Design system overviewDesign system overview

Feature List

Role-Based Dashboards

Five distinct homepages tailored to each user role — Super Admin, Admin, Sales Manager, Sales Agent, and Distributor — surfacing only the data and actions relevant to their daily workflow.

Stock Overview

Real-time inventory browsing by product category with colour-coded availability indicators, direct access to 2D drawings and 3D STP files, and an alternatives modal for out-of-stock items.

Order Tracking

Live shipment tracking with map view, per-item progress indicators (Order received → In-transit → Delivered), and carrier information including tracking number and contact details.

Quick Order

Repeat buyers can upload a CSV or PDF file to place bulk orders instantly without browsing the product catalogue manually.

Quote Management

Distributors can view, track, and manage open and closed quotes in one place, with a quotes vs orders analytics chart on the dashboard.

RMA Management

Distributors and internal teams can track return merchandise authorizations with status indicators (Processing, Completed, Rejected, Closed) and PDF export per entry.

Account Management

Self-registration with structured approval flow, tiered sub-account creation for larger distributors, and user management for internal admins.

Product List

A filterable product catalogue within the portal allowing users to browse by category, NEMA/IP rating, dimensions, and material — with starred favourites, dimension range selectors, and direct Add to Cart or Ask a Question actions.

Order & Quote Analytics

Sales managers and admins can track orders placed, RMAs, cancellations, top sales items, and regional order-to-build breakdowns in real time.

AI Chat Assistant

Integrated across all roles, allowing users to ask questions, track orders, and find information conversationally without navigating through multiple pages.

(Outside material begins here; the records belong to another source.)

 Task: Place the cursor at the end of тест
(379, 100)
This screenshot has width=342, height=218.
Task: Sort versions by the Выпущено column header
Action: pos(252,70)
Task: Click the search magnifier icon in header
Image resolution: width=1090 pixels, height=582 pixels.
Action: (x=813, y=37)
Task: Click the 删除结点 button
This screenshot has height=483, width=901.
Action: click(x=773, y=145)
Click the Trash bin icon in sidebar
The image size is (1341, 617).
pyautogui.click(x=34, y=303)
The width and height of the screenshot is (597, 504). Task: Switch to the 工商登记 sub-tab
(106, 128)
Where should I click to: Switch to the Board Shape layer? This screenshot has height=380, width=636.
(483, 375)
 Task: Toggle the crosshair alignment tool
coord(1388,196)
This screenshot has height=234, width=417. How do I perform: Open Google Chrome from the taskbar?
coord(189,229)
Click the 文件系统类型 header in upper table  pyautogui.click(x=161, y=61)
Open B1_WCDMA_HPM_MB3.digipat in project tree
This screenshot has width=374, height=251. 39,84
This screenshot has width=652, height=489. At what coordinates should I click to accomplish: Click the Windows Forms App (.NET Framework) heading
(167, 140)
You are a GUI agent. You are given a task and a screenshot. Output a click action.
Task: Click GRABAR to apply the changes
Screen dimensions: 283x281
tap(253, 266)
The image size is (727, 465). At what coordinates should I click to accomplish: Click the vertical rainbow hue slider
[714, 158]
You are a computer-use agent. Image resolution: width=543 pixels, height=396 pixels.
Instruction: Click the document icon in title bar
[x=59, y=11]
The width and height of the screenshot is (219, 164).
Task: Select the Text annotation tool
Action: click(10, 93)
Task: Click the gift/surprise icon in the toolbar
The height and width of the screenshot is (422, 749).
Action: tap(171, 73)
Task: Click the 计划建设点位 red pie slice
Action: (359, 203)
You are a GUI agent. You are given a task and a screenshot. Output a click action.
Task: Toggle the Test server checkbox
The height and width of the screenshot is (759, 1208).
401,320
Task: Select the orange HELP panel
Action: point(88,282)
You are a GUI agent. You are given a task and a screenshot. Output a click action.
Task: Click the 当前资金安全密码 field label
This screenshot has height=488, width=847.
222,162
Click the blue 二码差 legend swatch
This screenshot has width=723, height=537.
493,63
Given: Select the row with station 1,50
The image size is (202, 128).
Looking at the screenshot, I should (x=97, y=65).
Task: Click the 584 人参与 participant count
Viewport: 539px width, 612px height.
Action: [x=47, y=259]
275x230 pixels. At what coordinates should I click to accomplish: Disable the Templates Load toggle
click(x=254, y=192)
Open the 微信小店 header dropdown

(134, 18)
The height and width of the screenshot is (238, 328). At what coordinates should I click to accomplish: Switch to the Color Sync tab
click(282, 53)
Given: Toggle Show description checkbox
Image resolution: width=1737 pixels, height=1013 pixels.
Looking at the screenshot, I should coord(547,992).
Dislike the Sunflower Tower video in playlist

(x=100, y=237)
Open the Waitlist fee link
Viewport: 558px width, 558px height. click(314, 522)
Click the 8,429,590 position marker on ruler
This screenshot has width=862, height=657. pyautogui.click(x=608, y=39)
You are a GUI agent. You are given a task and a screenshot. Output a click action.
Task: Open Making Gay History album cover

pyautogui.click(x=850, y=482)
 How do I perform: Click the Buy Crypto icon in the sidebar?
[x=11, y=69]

Featured Breakdown — The Biggest Challenge

Order Tracking Without Carrier Data

Problem

EXM works with multiple carriers, but none of them provide API access to tracking data — meaning there was no way to pull live shipment status directly into the portal. The only data available was the tracking number itself, and even that couldn't always be searched online depending on the carrier. Customers who wanted to know where their order was had no choice but to call or email the shipping team directly.

Design Decision

Rather than waiting for a perfect technical solution, I designed a practical tracking experience around the data that was available. The portal surfaces the carrier's tracking number alongside their phone number, email, and online tracking link where available — giving customers everything they need to check status themselves. In parallel, I designed a production-to-shipping status flow where the production manager marks when an order starts building, and the shipping team triggers the "in-transit" status when scanning the shipping label — using estimated process times to give customers a realistic timeline even before the carrier picks up.

Outcome

The live version currently provides carrier contact details and tracking numbers, with the status flow actively being improved as EXM refines label scanning within Microsoft Dynamics. The design laid the groundwork for a fully automated tracking experience — built to scale as carrier integrations become available, without needing to redesign the interface.

Feature screenshot

My Takeaways & Learnings

1

Designing for multiple roles taught me that the hardest part isn't building the features — it's deciding what each role should NOT see. Restraint is a design decision, and getting that right made the whole system feel focused rather than overwhelming.

2

The phased launch approach was one of the best decisions on this project. Shipping a simplified MVP first gave us real feedback before committing to the full build — and it built trust with users early, which made adoption of the complete portal much smoother.

3

The order tracking challenge taught me that good design isn't always about having perfect data. Sometimes the most valuable thing you can do is design around the constraints you have — and build a foundation that scales when those constraints are eventually removed.